Ana und Mia – kein Hunger auf Leben

Zahlreiche Blogs und Gruppen in sozialen Netzwerken verherrlichen und verharmlosen Essstörungen wie Anorexie – sie werden als erstrebenswerter Lifestyle präsentiert.
In der Schweiz leidet jedes fünfte Mädchen an einer Essstörung. Mit Hilfe von digitalen Medien schliessen sich viele Betroffene in Pro-Anaoder Pro-Mia-Gruppen zusammen. Dabei steht Ana für anorexia nervosa, Magersucht, Mia für bulimia nervosa, Ess-Brech-Sucht.

Die Angebote tragen bewusst freundlich klingende Namen. Sie werden meist von Menschen mit Essstörung betrieben, die weder Heilung noch Therapie wünschen. Im Gegenteil: Sie erheben Magersucht zum Lifestyle, betreiben Anorexie mit Hingabe und begeben sich immer tiefer in die Sucht hinein.
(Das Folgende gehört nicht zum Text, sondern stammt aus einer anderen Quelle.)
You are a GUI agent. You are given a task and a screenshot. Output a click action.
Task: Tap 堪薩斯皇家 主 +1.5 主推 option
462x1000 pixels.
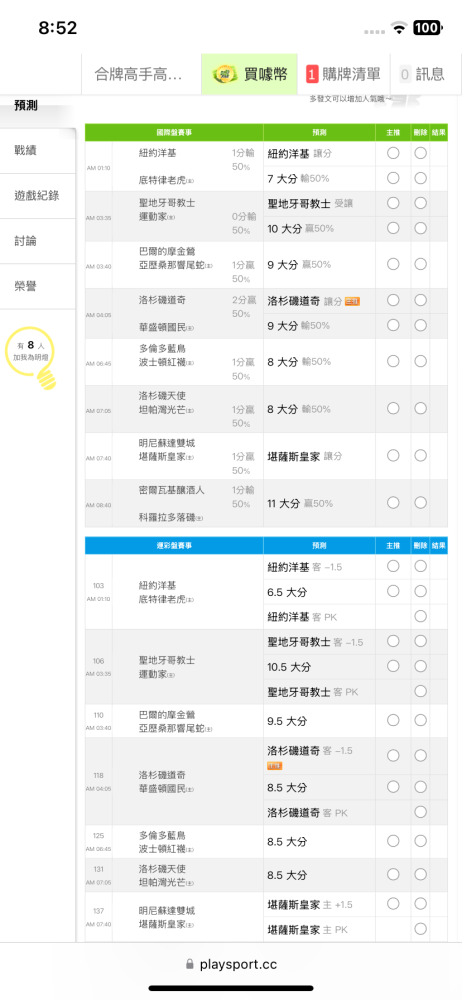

So bestätigen sich die jungen Frauen etwa darin, dass es ihnen auf ihrem Weg zum Traumgewicht schlecht geht, sich die Tortur aber lohnt. Dafür stellen sie typischerweise Gesetze, Glaubensbekenntnisse oder zehn Gebote auf, die nur eines predigen: Dünnsein steht über allem – auch über der Gesundheit.